These tools will no longer be maintained as of December 31, 2024. Archived website can be found here. PubMed4Hh GitHub repository can be found here. Contact NLM Customer Service if you have questions.


PUBMED FOR HANDHELDS

Search MEDLINE/PubMed


  • Title: Shift work and sleep duration are associated with adverse pregnancy outcomes in a predominantly Latinx population with high rates of obesity.
    Author: Larson JM, Bazalakova MH, Godecker A, DelBeccaro M, Aagaard KM, Antony KM.
    Journal: PLoS One; 2022; 17(8):e0272218. PubMed ID: 35925932.
    Abstract:
    BACKGROUND: Shift work has been associated with adverse pregnancy outcomes.
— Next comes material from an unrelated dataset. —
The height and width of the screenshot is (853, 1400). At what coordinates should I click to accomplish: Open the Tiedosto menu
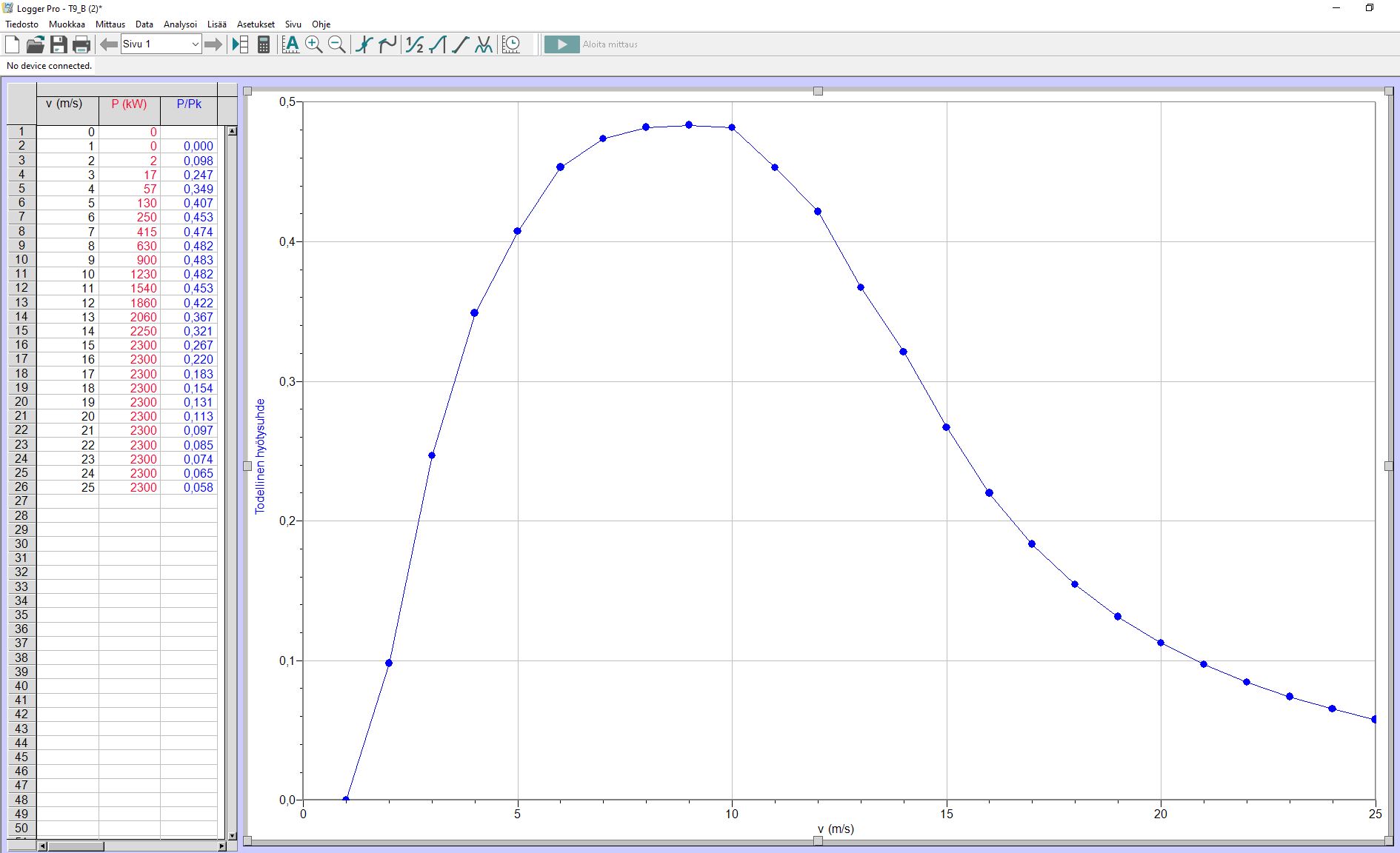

The objective of this study was to evaluate the association between sleep disturbances and adverse pregnancy outcomes. METHODS AND FINDINGS: This was a secondary analysis of a prospective study of participants enrolled in a prospective observational study wherein gravidae were screened for sleep apnea (2010-2012). A screening questionnaire with standard sleep apnea questionnaires as well as novel items about shift work and nocturnal sleep duration was administered at a prenatal care visit. Short sleep duration was defined as less than 7 hours. Prolonged sleep duration was defined as greater than 9 hours. In a cohort of 1125 pregnant people, 9.4% reported shift work at the time of screening. Gravidae who reported shift work were more likely than gravidae who reported no shift work to develop preeclampsia (28.3% versus 13.0%, P<0.001), preeclamspsia with severe features (16.0% versus 8.5%, P = 0.010), gestational diabetes (28.3% versus 19.9%, P = 0.041), and a composite of adverse obstetric outcomes (61.3% versus 47.8%, P = 0.008). After adjusting for potentially confounding variables, shift work was associated with an increased risk for preeclampsia with (adjusted relative risk (aRR) 1.70, 95% CI 1.03-2.79, p = 0.036) and without (aRR 2.03, 95% CI 1.43-2.90, p<0.001) severe features, and gestational diabetes mellitus class A1 (aRR 1.47, 95% CI 1.05-2.05, p = 0.023) and class A2 (aRR 1.67, 95% CI 1.13-2.44, p = 0.009). Sleep duration was associated with gestational diabetes (31.3% among those with short sleep duration, 25.2% among those with normal sleep duration and 14.0% among those with prolonged sleep duration, P<0.001) and gestational diabetes class A2 (29.5%, 17.9%, and 10.1%, respectively, P<0.001). Gravidae with prolonged sleep duration experienced less composite adverse pregnancy outcomes at 42.6% compared to 57.4% for those with short sleep duration or 52.5% for those with normal sleep duration, P = 0.002. CONCLUSIONS: Shift work and sleep duration are both associated with adverse pregnancy outcomes. Further research on the impact of sleep disturbance on pregnancy outcomes is warranted.